Task goal
Transcribe every entry exactly, leaving out any pictures.

——

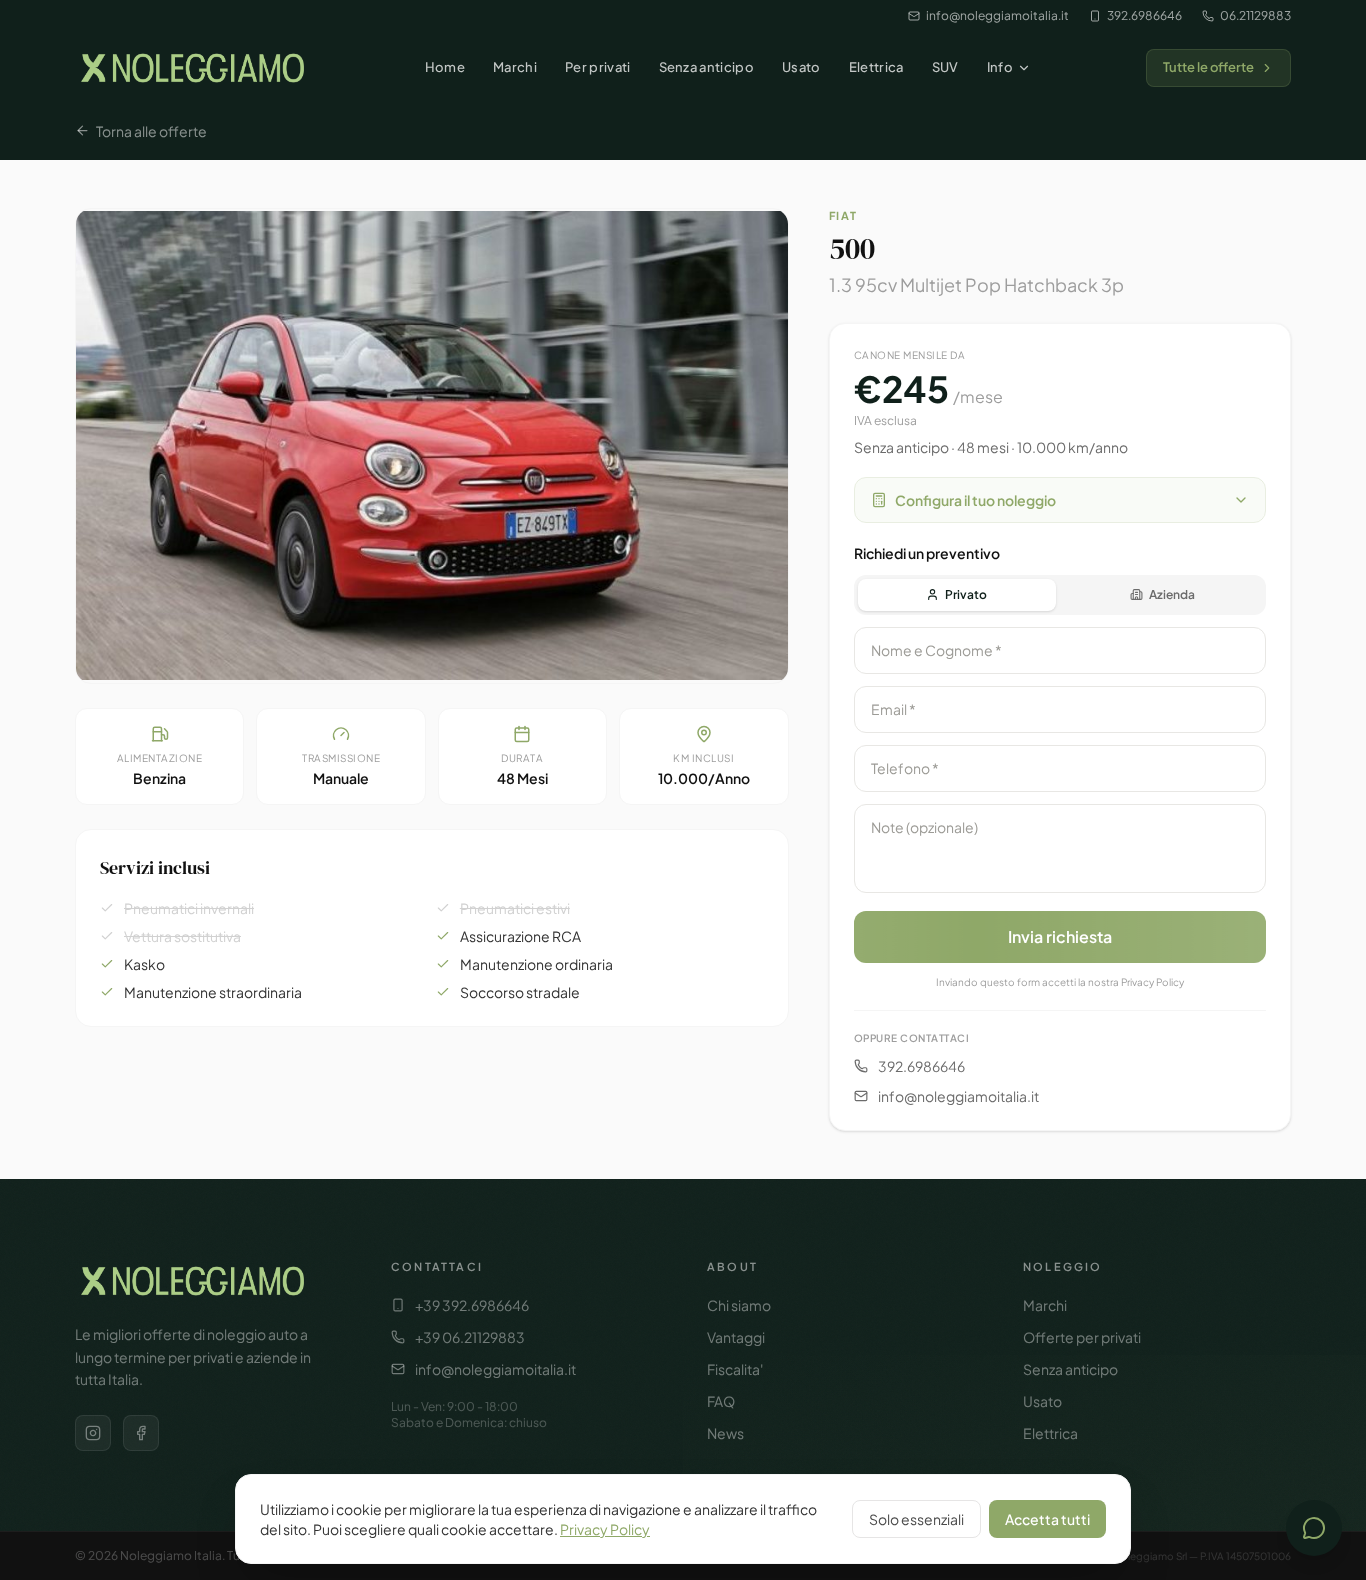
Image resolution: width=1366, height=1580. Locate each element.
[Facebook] (141, 1433)
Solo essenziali (916, 1519)
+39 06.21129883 (470, 1337)
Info (1000, 67)
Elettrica (876, 67)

——

Response area
Image resolution: width=1366, height=1580. Locate each element.
[Facebook] (141, 1433)
Solo essenziali (916, 1519)
+39 06.21129883 (470, 1337)
Info (1000, 67)
Elettrica (876, 67)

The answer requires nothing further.